The number game

[beerwm]

to win we have to get to 200

LOL @ win.

 

[doctorj]

Ok, new pattern...

86.5,
115 1/3,
259.5,
230 2/3,
432.5,
346,
605.5,
461 1/3... what are the next 2 numbers, you wont find the answer for this one on google :

Are the next numbers 778.5, 576 2/3, 951.5 & 692?

 

[jono1887]

Are the next numbers 778.5, 576 2/3, 951.5 & 692?

wow... how did you work that one out??
*yes, it was right

 

[jono1887]

ok... try this one

0.5, 2, 4.5, 12.5, 32, 84.5, 220.5...

 

[doctorj]

wow... how did you work that one out??
*yes, it was right

After messing about with the numbers unsuccessfully for a while, I plotted the points on a chart and the pattern became pretty clear.

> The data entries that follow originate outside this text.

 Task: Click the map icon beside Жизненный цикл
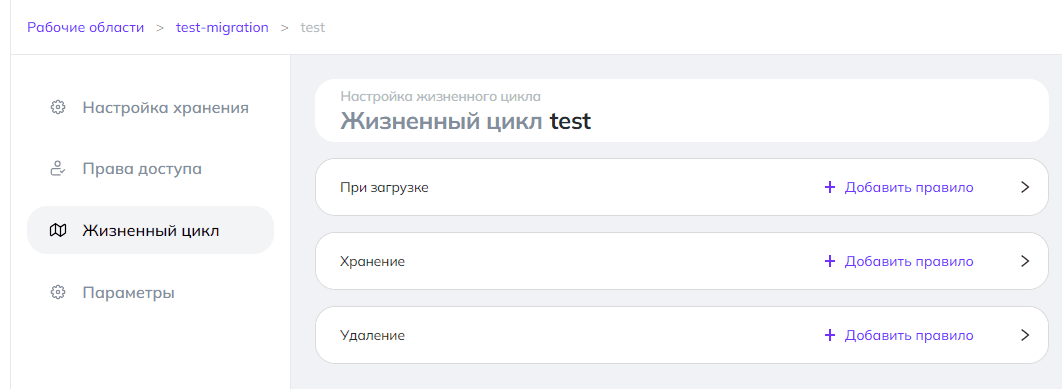58,230

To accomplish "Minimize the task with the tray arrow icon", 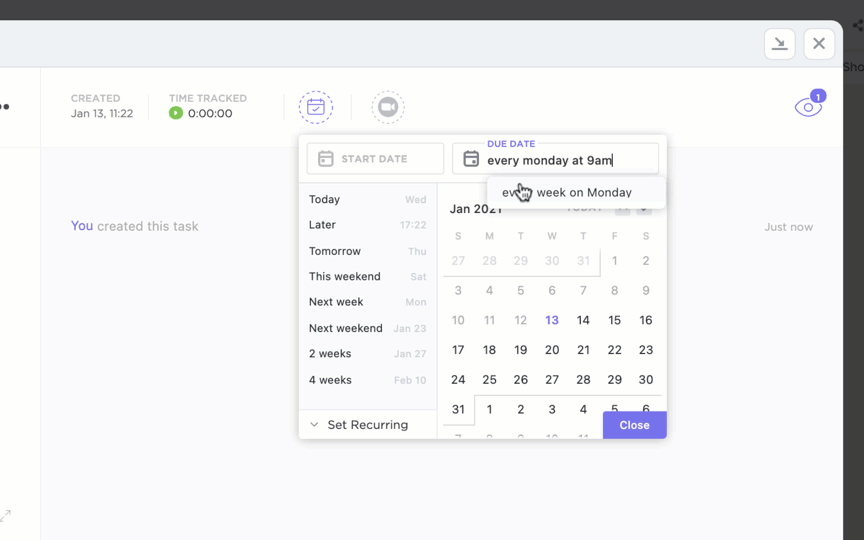I will (779, 43).
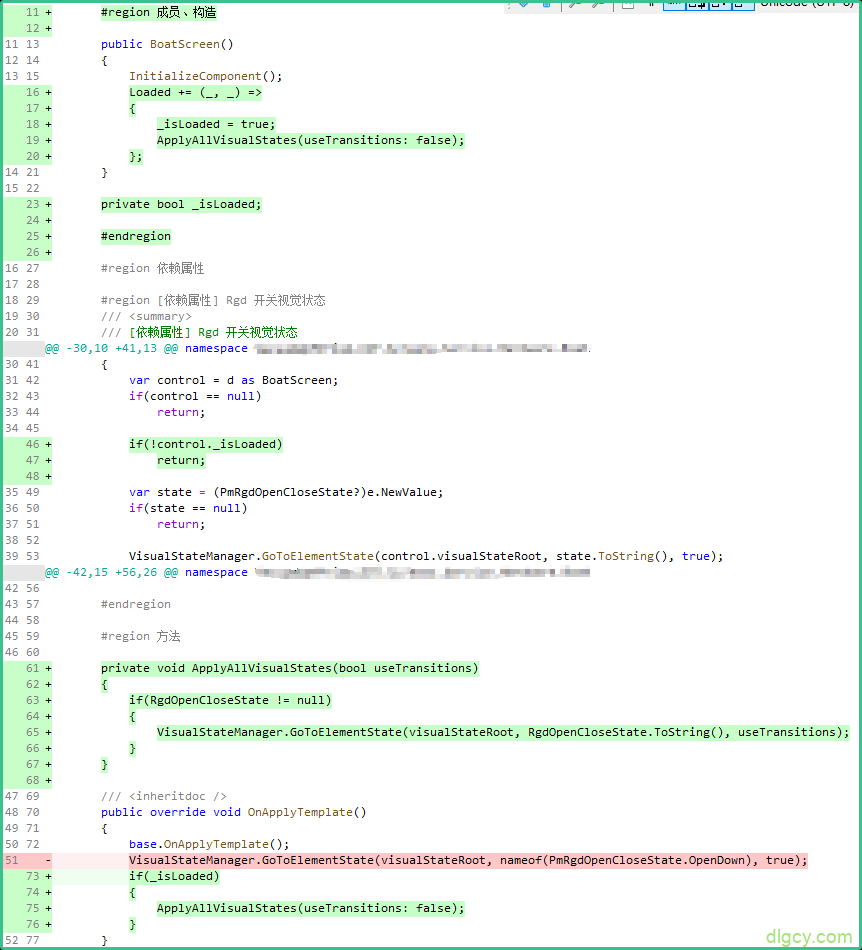Click the 'base.OnApplyTemplate();' line
This screenshot has height=950, width=862.
[x=209, y=844]
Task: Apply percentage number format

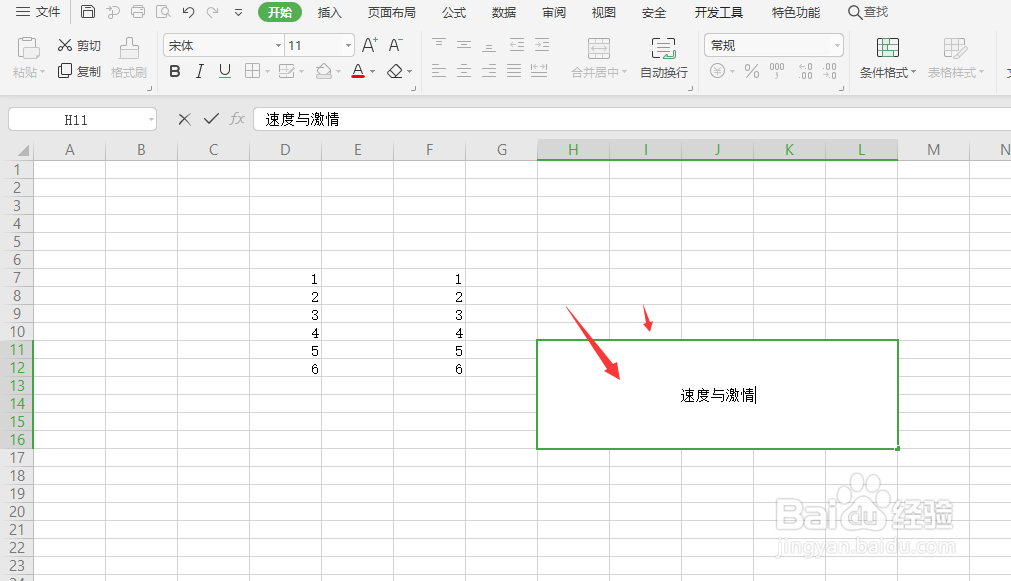Action: click(752, 71)
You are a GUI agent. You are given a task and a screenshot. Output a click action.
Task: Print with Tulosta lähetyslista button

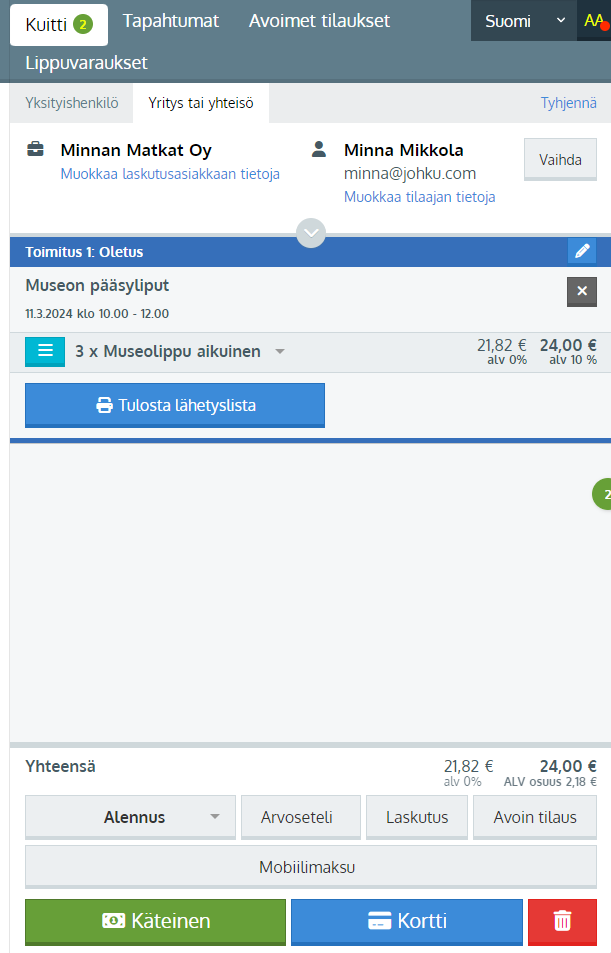pyautogui.click(x=175, y=405)
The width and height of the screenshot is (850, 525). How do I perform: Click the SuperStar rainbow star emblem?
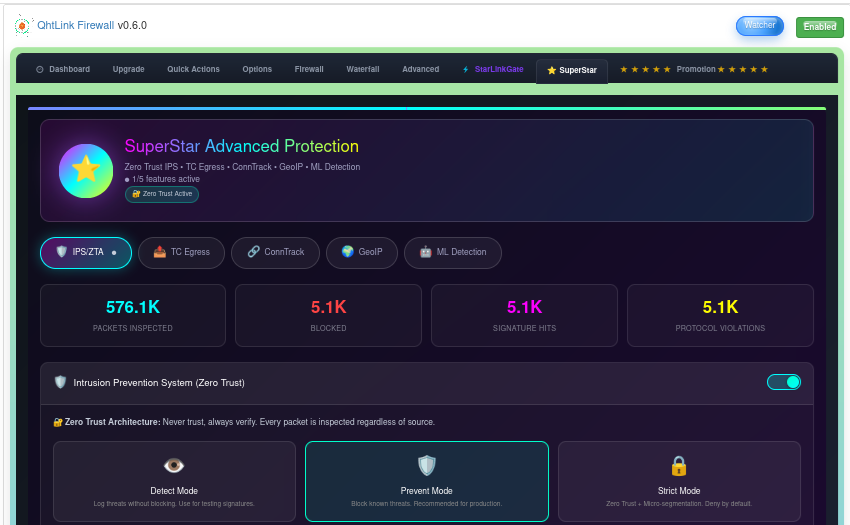pyautogui.click(x=85, y=170)
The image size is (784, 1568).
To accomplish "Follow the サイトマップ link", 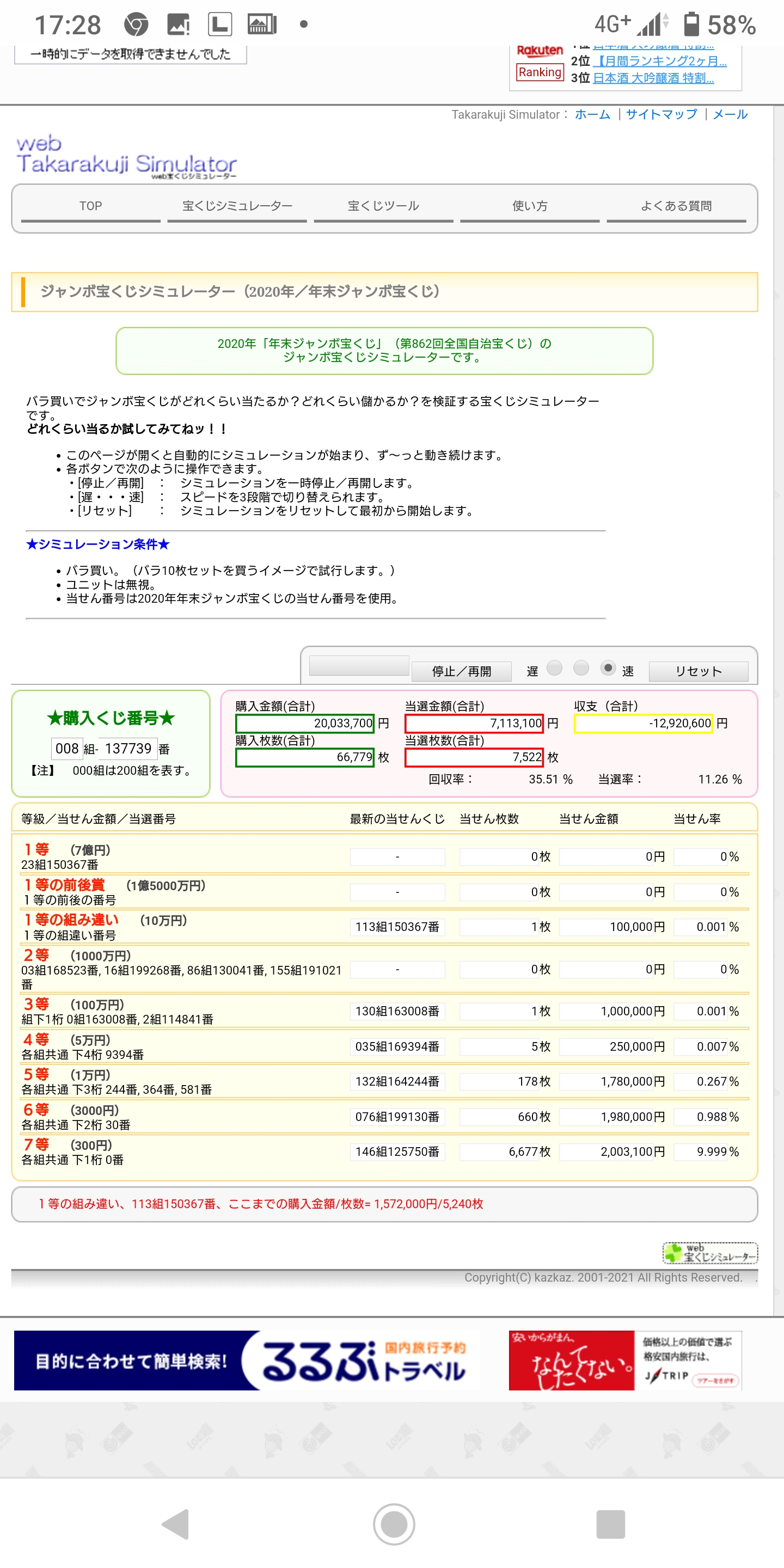I will (661, 114).
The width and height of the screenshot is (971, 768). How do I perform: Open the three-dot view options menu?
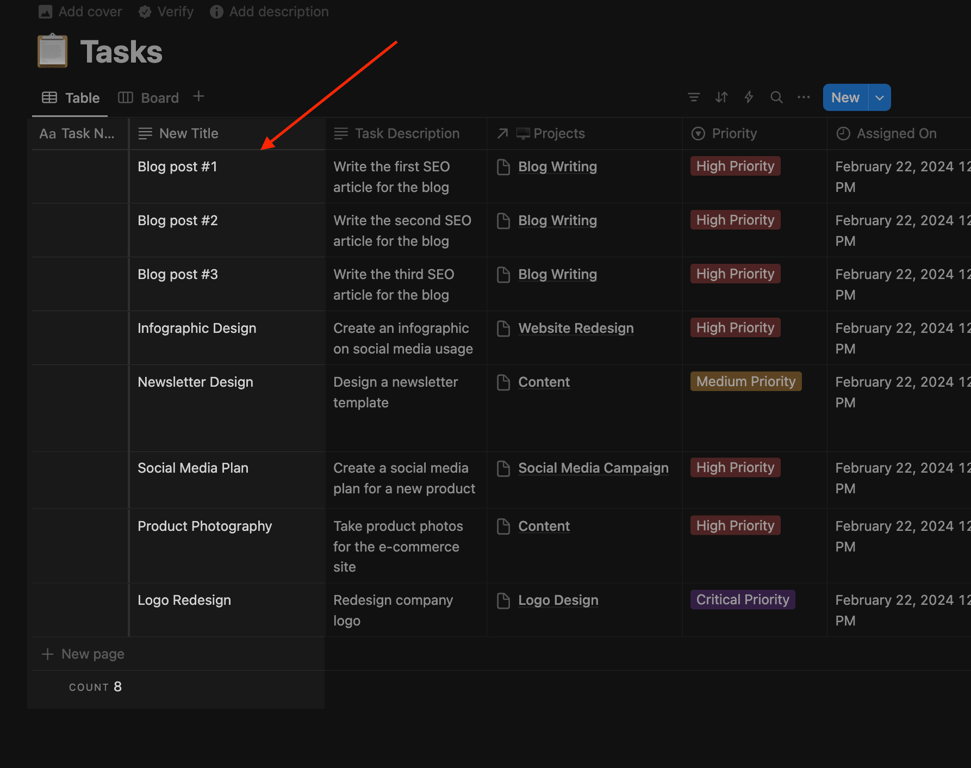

Then it was just a matter of using regresison to work out the variables.

 

[doctorj]

ok... try this one

0.5, 2, 4.5, 12.5, 32, 84.5, 220.5...

578 1512.5 3960.5 10368 27144.5

 

[Prem]

nope this isnt right... the pattern is (x^3) - (x-1)^2

How d u get to this polynomial

? (unless you made the q but in general how do u form the pnomial)

 

[jono1887]

How d u get to this polynomial

? (unless you made the q but in general how do u form the pnomial)

Yea, i made the question.. so i know the polynomial form of it

578 1512.5 3960.5 10368 27144.5

wow, you are pretty good... how did you get this one? I'm sure the pattern isn't that obvious when plotted on a graph. I even took out the first number to make it look less like a Fibonacci sequence

 

[Prem]

ok how about this one

1 2 3 4 29

 

[doctorj]

wow, you are pretty good... how did you get this one? I'm sure the pattern isn't that obvious when plotted on a graph. I even took out the first number to make it look less like a Fibonacci sequence

A large amount of it was luck to be honest. It was the type of thing I could of looked at for hours and not realised, but as it happens, it took about 2 mins.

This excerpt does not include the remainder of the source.